Helmis recommends that anyone in search of a decent plate of meze to accompany their tsipouro bypass larger restaurants in favour of the smallest, most hole-in-the-wall-style bar you can find. “Many times, you don’t get the same quality in big places. Imagine you have a restaurant with 200 seats; in rush hour, that is 200 people who all want to drink and to eat. The kitchen has to supply each of these tables with three or four plates for each drink, and you cannot keep up with that demand with fresh, good food – many places serve frozen food.”
“So the best thing is to go to small meze places, ones where you can see into the kitchen and where the kitchen can keep up with the pace and the clientele. Here, our kitchen is actually bigger than the restaurant!”
One thing Helmis is firm about is that you shouldn’t expect a buffet-style meal at a tsipouro bar; despite the abundance of small plates available, you won’t get an onslaught of dishes arriving at your table all at once.
“As a chef we always keep an eye and make sure people are eating at the right pace. One of the rules is that you should only have three plates in front of you.
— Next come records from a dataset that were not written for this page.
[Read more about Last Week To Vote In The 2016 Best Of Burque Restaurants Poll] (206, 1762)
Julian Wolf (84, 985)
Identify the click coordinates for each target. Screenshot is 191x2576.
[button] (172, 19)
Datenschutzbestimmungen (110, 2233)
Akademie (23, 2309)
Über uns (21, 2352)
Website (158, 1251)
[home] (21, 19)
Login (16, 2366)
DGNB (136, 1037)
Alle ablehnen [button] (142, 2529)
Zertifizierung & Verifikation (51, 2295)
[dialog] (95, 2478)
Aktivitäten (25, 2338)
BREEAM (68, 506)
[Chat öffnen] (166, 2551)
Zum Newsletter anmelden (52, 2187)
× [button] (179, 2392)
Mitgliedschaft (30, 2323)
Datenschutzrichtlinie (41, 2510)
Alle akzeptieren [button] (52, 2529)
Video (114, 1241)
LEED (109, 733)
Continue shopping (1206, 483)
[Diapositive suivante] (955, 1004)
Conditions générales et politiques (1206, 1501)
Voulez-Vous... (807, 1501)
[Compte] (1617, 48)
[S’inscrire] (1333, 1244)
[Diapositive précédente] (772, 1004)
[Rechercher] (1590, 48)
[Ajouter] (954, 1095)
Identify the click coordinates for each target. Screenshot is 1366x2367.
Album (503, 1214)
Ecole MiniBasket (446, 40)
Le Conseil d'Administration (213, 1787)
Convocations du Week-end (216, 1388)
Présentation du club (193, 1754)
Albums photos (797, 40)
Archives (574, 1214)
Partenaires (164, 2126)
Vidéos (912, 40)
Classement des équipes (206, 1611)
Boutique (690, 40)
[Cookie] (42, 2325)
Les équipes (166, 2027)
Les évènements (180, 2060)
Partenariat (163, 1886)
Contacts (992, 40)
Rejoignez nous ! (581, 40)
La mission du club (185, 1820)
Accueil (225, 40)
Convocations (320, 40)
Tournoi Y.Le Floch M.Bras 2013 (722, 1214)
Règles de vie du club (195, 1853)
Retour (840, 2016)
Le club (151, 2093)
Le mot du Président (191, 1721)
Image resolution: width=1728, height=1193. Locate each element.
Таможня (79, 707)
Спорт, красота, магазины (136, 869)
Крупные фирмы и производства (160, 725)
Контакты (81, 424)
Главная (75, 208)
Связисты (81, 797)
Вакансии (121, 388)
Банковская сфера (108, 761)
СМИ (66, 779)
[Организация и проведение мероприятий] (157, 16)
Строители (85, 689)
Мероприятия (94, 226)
This means you can eat the grilled or fried food quickly, before it goes cold. It also means you can focus on each individual plate and talk about the flavours. The dishes are all small, they’re humble, they’re cheap. But they are very good.”
Tsipouro is not just a drink, nor is it simply an opportunity to try a selection of Greek meze. It’s a communal experience, one to be savoured and enjoyed with friends and family. Though the food may be complex, the philosophy behind MeZen is simple. “The idea – and the origin of the name – is to step out of here and be in a Zen mood. Zen from the alcohol, Zen from the food and Zen from the company.”
Helmis says, “You’re not here just for drinking, or for food – you are here for the combination of both, and for the company. The golden rule is one sip, one bite, talk – and repeat. By following this procedure you can sit here for hours, drinking and eating, and go out of here sober. It’s all about the balance.”
Helmis believes that the balance of the tsipouro tradition is something that has inspired the greatest minds of Greece throughout history. “I think tsipouro is the closest thing to the ancient Greek symposium; they drank wine mixed with water, they ate together, and they discussed their ideas. It was about debating philosophy, and exchanging thoughts, with the help of alcohol.”
After consuming numerous shots of 40-percent spirits, leaving a tsipouro bar sober may be a stretch – but at least when you emerge full, content and perhaps just a little tipsy, you’ll have the knowledge that you’ve partaken in a Greek tradition dating back centuries.